La pauvreté sévissait alors partout en Suisse. Traber avait donc à cœur d’aider les gens à sortir de la pauvreté par eux-mêmes. Il voyait une possibilité dans l’idée de coopérative: «Le capitalisme ne cesse d’enfler et la classe moyenne souffre de déperdition. ‹Aide-toi toi-même!› L’aide efficace à soi-même, ce sont les banques Raiffeisen», explique Traber dans son ouvrage «Kurze Aufklärung über Raiffeisensche Darlehenskassen-Vereine».2 La forme de la coopérative était la mieux adaptée à cette situation, car «la coopérative est la forme originelle de l’activité commune dans l’entraide, la responsabilité et l’administration. Il est conforme à la nature humaine de maîtriser ensemble les tâches de la vie.»3 Cette tradition est répandue en Suisse depuis des siècles. Il s’agit avant tout de promouvoir et de développer économiquement tous les membres par leurs propres moyens. Jetons un regard en arrière sur l’époque où ce travail de pionnier méritoire a été réalisé.

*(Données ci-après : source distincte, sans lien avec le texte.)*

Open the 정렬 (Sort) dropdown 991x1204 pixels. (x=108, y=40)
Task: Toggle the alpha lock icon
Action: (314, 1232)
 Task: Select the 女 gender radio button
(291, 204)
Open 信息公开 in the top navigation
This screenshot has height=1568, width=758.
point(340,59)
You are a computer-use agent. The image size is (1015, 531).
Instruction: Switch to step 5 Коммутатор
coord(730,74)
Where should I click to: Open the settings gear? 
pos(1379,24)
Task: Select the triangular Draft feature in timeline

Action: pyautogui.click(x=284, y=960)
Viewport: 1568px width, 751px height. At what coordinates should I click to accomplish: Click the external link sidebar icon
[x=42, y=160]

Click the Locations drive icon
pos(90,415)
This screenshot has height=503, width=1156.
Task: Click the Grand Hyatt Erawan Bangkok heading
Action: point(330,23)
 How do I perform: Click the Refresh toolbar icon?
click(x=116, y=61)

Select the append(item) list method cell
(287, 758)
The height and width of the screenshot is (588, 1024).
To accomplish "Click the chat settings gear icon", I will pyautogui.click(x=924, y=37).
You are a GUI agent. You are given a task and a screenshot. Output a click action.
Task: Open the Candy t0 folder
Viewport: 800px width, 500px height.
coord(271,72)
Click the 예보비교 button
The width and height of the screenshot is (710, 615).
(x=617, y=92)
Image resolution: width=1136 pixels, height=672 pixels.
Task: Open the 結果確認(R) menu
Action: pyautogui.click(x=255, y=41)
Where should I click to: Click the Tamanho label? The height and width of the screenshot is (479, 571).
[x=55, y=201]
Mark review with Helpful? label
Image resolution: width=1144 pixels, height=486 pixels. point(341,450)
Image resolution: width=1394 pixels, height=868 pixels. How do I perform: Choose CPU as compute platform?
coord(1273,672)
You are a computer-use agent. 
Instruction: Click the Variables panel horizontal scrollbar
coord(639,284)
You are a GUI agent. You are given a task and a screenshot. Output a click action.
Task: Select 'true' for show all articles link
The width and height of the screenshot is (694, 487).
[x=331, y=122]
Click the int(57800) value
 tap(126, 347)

Un prêtre défié par les réalités

En 1885, Johann Traber, qui disposait déjà d’une certaine expérience de la vie, a été nommé prêtre dans la commune de Bichelsee, dans l’Hinterthurgau. Il a œuvré à une époque où les gens étaient très pauvres en de nombreux endroits. Il voyait leur détresse. La population était majoritairement composée de paysans et de quelques artisans. L’industrie textile, en particulier la broderie mécanique, s’est fortement répandue en Suisse orientale à partir de 1850 environ. Les familles avaient besoin de crédits pour construire des locaux de broderie pour les machines à broder. La plupart du temps, elles se trouvaient près des fermes et étaient exploitées par les familles paysannes en tant qu’industrie domestique en plus de leur activité agricole. Cela leur apportait un revenu supplémentaire.
    L’ouverture d’esprit du curé Traber et son regard sur toutes les questions préoccupant les gens à l’époque l’ont incité à chercher et à développer des solutions pas à pas. Il a toujours fait participer les habitants du village à la réflexion, à l’organisation et à l’entraide. Ils ont ainsi pu améliorer leur vie. L’aide déterminée et courageuse qu’il apportait à ses concitoyens constituait un trait caractéristique de sa personnalité. Il ne restait jamais impuissant devant un problème, son attitude était la suivante: «Là où il y a de la volonté, il y a un chemin!»4

Le fondement de l’aide du pionnier:
l’encouragement

Le curé Traber a encouragé la vie associative dans la paroisse. Les associations créent des occasions pour les gens de se rencontrer et de discuter des questions qui les préoccupent. La première chose qui lui importait après son entrée en fonction était les femmes; elles devaient disposer d’un cadre pour discuter de leurs questions. Il a fondé l’association Christlicher Mütterverein Bichelseel’association chrétienne des mères de Bichelsee») dans le but de promouvoir «[…] l’éducation de la jeunesse» afin de s’aider et de s’encourager mutuellement à faire tout ce qui est bon dans ce but».5 Pour se former, les femmes et les mères pouvaient assister à des conférences sur l’éducation portant sur des questions pratiques.
    La même année (1896) fut créée l’association «Männerverein» («l’association des hommes»), à laquelle Traber conférait une fonction importante et un sens global. D’une part, elle devait former la population dans un sens religieux et éthique, afin de la mettre en mesure de contribuer à la résolution de la question sociale sur une base chrétienne. D’autre part, on voulait offrir des informations sur d’autres questions politiques et scientifiques brûlantes, telles qu’elles se présentaient à l’époque et dans leurs propres circonstances, par exemple sur la question de l’utilité publique.
    Le prêtre Johann Evangelist Traber a étudié en détail l’encyclique «Rerum Novarum», publiée par le pape Léon XIII le 15 mai 1891. Elle s’oppose à l’exploitation des travailleurs et enseigne de manière convaincante comment l’humanité peut améliorer sa situation par l’entraide et le soutien mutuel. Toute l’action de Traber et les fondations d’associations mentionnées reposent sur cette idée.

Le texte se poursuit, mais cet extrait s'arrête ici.